• _ABOUT THIS TASK_: Please return each record exactly, leaving nothing out.

• _INFORMATION_:
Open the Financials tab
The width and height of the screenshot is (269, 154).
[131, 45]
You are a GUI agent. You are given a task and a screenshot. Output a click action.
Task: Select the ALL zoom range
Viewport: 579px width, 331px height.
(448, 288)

• _RESULT OF THE TASK_:
Open the Financials tab
The width and height of the screenshot is (269, 154).
[131, 45]
You are a GUI agent. You are given a task and a screenshot. Output a click action.
Task: Select the ALL zoom range
Viewport: 579px width, 331px height.
(448, 288)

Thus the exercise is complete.